Shelly Porges speaking at Inspirefest 2017. Image: Connor McCabe Photography

What do investors really want? Shelly Porges has the answers.

A past speaker at Inspirefest 2015, Shelly Porges is a sought-after strategy expert, serial entrepreneur and investor as well as managing director of Reservoir Q Global LLC.

Porges also worked closely with former US secretary of state Hillary Clinton. During her time working with Clinton, she held the title of senior adviser of the Global Entrepreneurship Program, previously launching the US state department’s Global Women’s Business Initiative, promoting women’s entrepreneurship on a worldwide scale.

Porges returned to the Inspirefest stage this summer to offer words of investment wisdom, backed up by decades of in-depth entrepreneurial experience.

‘An investor only wants five questions answered: what problem are you solving, how big is it in dollars and customers, what makes your solution unique, what is your go-to market strategy, and how much profit and impact will you have?’

Investment unicorns

Facebook, Amazon, Apple, Google. Porges rightfully singled out these companies’ funding stories as the stuff of legends.

Think about it: in 1998, would you have invested in a company that had previously been known as BackRub? Google investors did. Would you have invested your life savings at a high risk, as the parents of Amazon founder Jeff Bezos had?

Although they’re heralded by new companies as roadmaps to success, Porges argued that these fairytale funding stories can sometimes damage perceptions for young entrepreneurs.

“With these stories comes the illusion of how easily these founders raised venture capital for their first companies, long before anyone knew they would become world-changing unicorns.

“For every one of these stories, you have to know – and I’m sure you do know, and you’ve read about the fact that there are thousands of other less successful [entrepreneurs] that never got there.”

She dubbed these budding CEOs ‘wantrepreneurs’, and said that it’s important to realise that Bezos, Zuckerberg and Jobs all had their bumps in the road, too.

Porges then set about debunking five of the most common investment myths.

1. Investors will think my idea is cool, just like my parents did

It doesn’t matter how good your idea is, and how many friends, aunts, cousins or uncles are full of praise for your product. Customers are where it counts, according to Porges. Investors want to see people lining up to buy your product. She continued: “If it’s not solving a problem to a point that people are willing to pay for it, it may be a cool idea but it’s just not a business.”

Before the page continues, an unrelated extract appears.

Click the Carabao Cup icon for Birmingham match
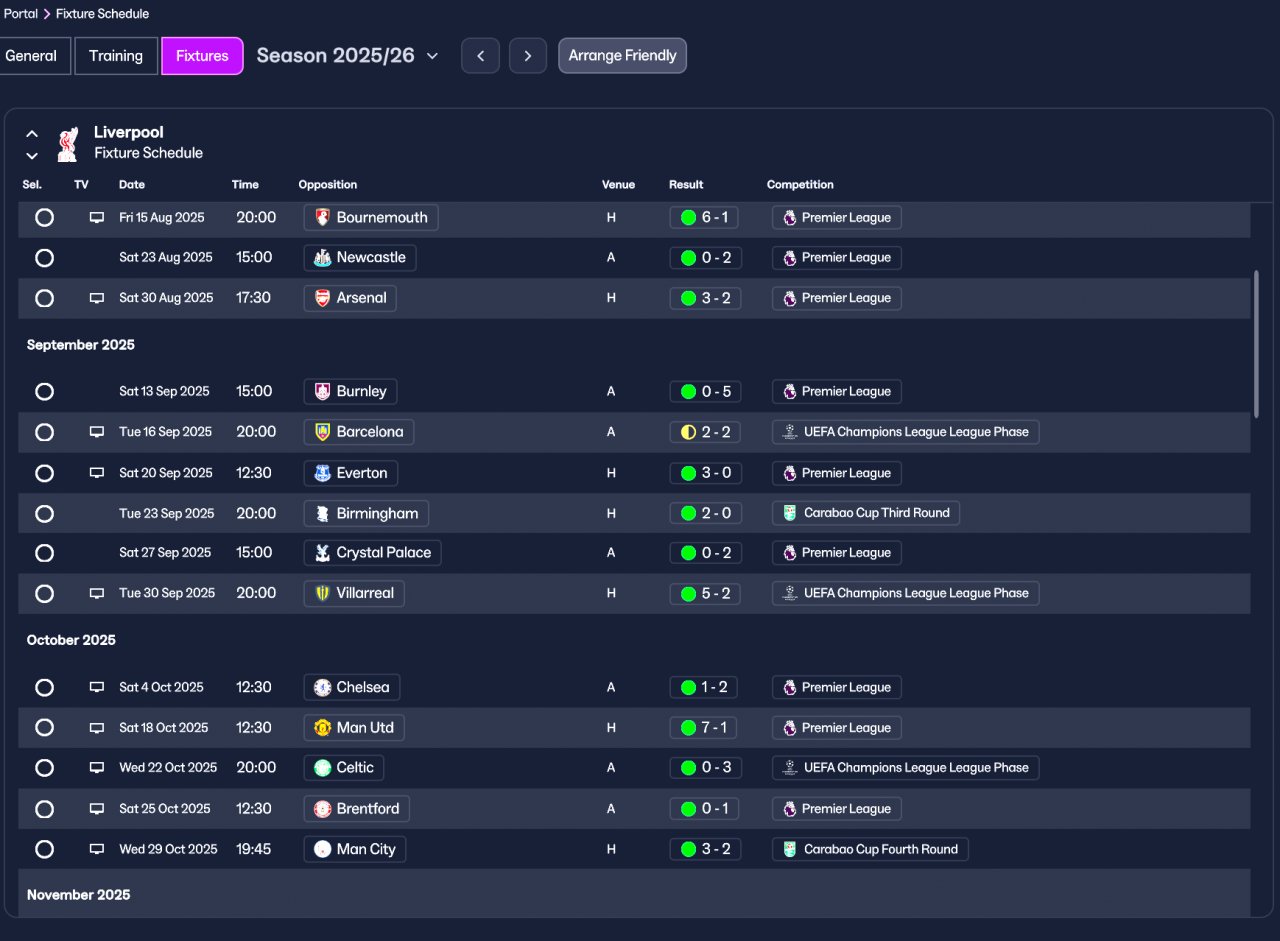Image resolution: width=1280 pixels, height=941 pixels. [x=790, y=513]
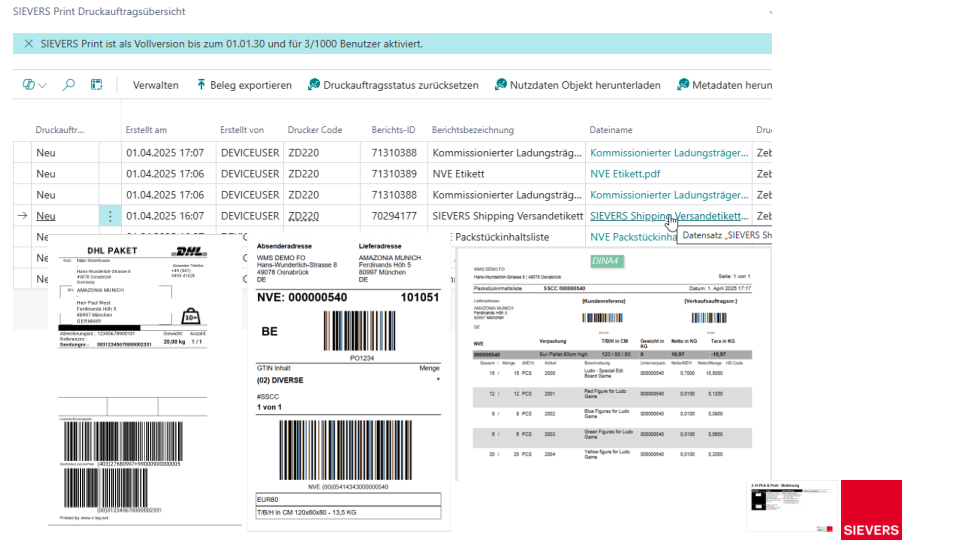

2. More female venture capitalists mean better funding prospects for women

Porges noted that although the venture capital arena is becoming friendlier for women, equity has certainly not been achieved. She said that only 4.7pc of new capital that gets invested is controlled by a woman, and just 7pc of top venture capitalist partners in the 100 most successful firms are women.

3. Venture capital is the only way to grow my business

Venture capital gets the most buzz, Porges says, but it’s by no means your only option. She mentioned savings, family loans, angel investments, grants and that all-important customer revenue stream as neglected funding opportunities.

For Porges, there is another funding avenue that shows immense promise, particularly for female entrepreneurs: crowdfunding. She cited two studies, one of which found that female-led Kickstarter campaigns were 13pc more likely to receive full funding than their male-led counterparts.

4. The longer my business plan, the more impressive it will look

The serial investor pulled no punches in terms of this misconception, saying: “Unlike your third grade teacher, the length of your business plan doesn’t matter at all to an investor.

“An investor only wants five questions answered: what problem are you solving, how big is it in dollars and customers, what makes your solution unique, what is your go-to market strategy, and how much profit and impact will you have?”

5. When I complete funding, I can finally return to running my business

Porges was unequivocal about warning the audience not to let their financial management slide after funding is secured. As she put it: “Nothing will tank a business faster than a business that has run out of cash.”

She concluded with a statement of belief in those small businesses trying to get off the ground. Hopefully, by following Porges’ sage advice, more of them will get to spread their wings.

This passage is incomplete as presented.